Item position rows
--- Start ---
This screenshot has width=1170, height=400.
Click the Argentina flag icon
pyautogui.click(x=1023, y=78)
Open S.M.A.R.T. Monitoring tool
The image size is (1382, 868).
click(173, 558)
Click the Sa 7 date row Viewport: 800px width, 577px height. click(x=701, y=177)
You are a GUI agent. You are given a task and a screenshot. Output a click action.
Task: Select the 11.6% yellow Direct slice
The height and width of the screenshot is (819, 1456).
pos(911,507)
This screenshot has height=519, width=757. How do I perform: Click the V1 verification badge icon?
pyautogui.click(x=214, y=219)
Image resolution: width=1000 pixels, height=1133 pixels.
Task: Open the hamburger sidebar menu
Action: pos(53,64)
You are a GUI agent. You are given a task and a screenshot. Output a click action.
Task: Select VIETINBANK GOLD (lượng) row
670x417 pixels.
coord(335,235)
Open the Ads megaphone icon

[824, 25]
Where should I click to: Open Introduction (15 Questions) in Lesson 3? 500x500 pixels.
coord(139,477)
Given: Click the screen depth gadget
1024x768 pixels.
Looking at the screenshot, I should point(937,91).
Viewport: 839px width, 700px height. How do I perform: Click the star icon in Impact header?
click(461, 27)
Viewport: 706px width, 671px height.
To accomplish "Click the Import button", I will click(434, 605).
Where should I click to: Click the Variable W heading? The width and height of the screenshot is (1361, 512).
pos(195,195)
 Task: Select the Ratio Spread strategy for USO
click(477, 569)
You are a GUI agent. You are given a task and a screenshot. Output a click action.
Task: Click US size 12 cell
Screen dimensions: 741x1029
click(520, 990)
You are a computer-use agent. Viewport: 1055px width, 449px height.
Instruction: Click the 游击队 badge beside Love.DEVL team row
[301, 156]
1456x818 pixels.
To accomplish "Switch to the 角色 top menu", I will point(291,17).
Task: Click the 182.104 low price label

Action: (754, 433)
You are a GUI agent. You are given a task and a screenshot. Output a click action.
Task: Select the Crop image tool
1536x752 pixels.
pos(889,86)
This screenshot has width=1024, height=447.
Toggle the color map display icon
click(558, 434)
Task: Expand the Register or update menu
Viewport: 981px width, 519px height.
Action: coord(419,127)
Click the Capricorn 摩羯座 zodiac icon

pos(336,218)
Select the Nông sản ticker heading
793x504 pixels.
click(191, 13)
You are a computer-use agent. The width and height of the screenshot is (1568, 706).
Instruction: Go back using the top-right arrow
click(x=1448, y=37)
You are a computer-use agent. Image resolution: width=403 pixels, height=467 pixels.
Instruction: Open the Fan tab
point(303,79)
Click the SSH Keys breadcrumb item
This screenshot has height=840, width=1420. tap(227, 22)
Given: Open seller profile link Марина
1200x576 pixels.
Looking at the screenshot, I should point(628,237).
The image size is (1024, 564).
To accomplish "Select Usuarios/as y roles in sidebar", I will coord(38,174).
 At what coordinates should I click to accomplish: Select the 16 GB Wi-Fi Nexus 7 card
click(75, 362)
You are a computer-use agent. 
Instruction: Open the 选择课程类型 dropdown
--- End ---
▶ Task details:
Reproduce verbatim the rows from the start of the records through the line containing "click(461, 27)", inclusive.

▶ Task solution:
This screenshot has width=1170, height=400.
Click the Argentina flag icon
pyautogui.click(x=1023, y=78)
Open S.M.A.R.T. Monitoring tool
The image size is (1382, 868).
click(173, 558)
Click the Sa 7 date row Viewport: 800px width, 577px height. click(x=701, y=177)
You are a GUI agent. You are given a task and a screenshot. Output a click action.
Task: Select the 11.6% yellow Direct slice
The height and width of the screenshot is (819, 1456).
pos(911,507)
This screenshot has height=519, width=757. How do I perform: Click the V1 verification badge icon?
pyautogui.click(x=214, y=219)
Image resolution: width=1000 pixels, height=1133 pixels.
Task: Open the hamburger sidebar menu
Action: pos(53,64)
You are a GUI agent. You are given a task and a screenshot. Output a click action.
Task: Select VIETINBANK GOLD (lượng) row
670x417 pixels.
coord(335,235)
Open the Ads megaphone icon

[824, 25]
Where should I click to: Open Introduction (15 Questions) in Lesson 3? 500x500 pixels.
coord(139,477)
Given: Click the screen depth gadget
1024x768 pixels.
Looking at the screenshot, I should point(937,91).
Viewport: 839px width, 700px height. How do I perform: Click the star icon in Impact header?
click(461, 27)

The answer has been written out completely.